## To do
Reproduce the data below with every "Click" changed to "Select" and everything else left unchanged. Omit the pictures from your answer.
--- Begin ---
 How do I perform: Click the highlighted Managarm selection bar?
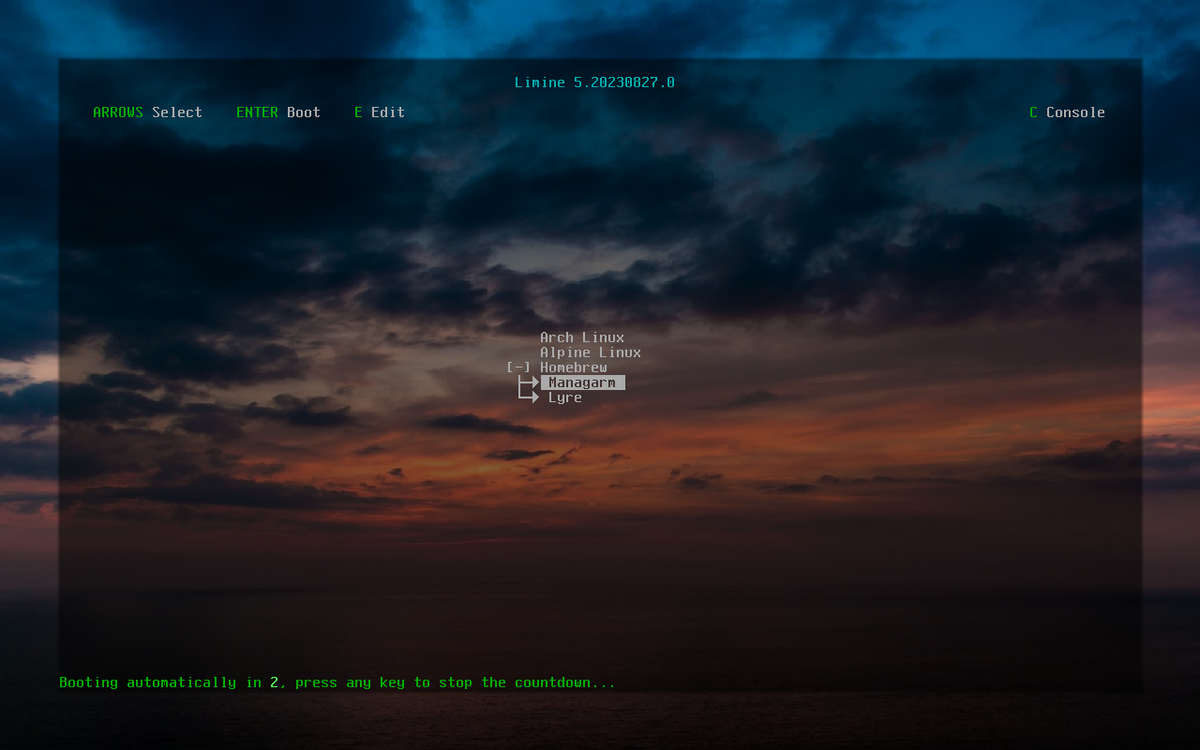583,382
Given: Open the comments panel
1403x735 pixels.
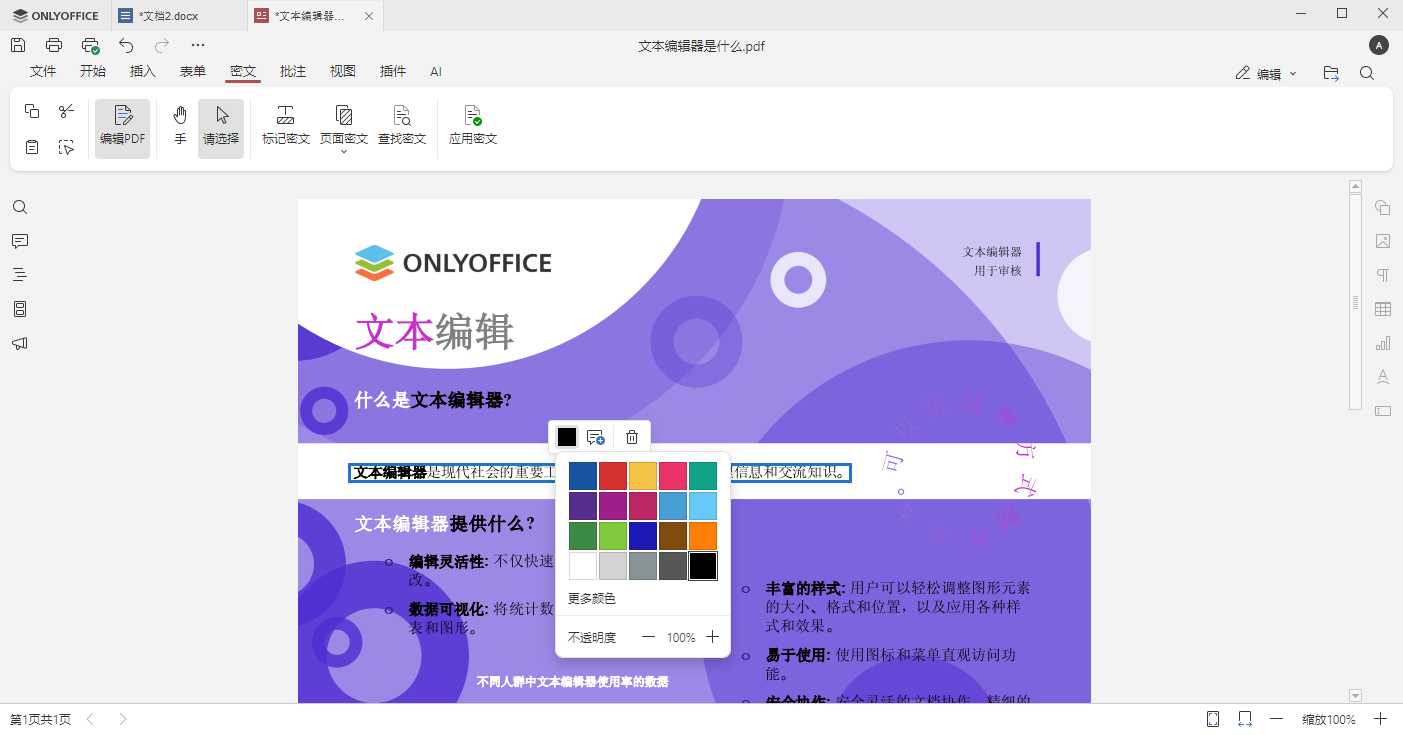Looking at the screenshot, I should [20, 241].
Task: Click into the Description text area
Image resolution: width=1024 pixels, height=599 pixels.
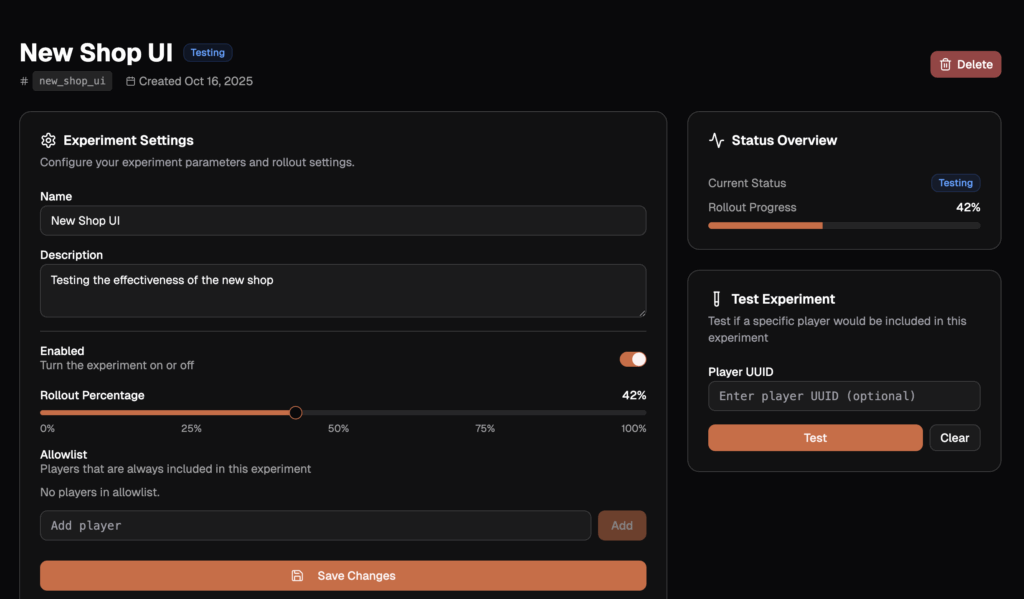Action: (x=343, y=290)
--- End ---
## Result
 How do I perform: Select the highlighted Managarm selection bar?
583,382
Given: Open the comments panel
1403x735 pixels.
Looking at the screenshot, I should [20, 241].
Task: Select into the Description text area
Image resolution: width=1024 pixels, height=599 pixels.
Action: (x=343, y=290)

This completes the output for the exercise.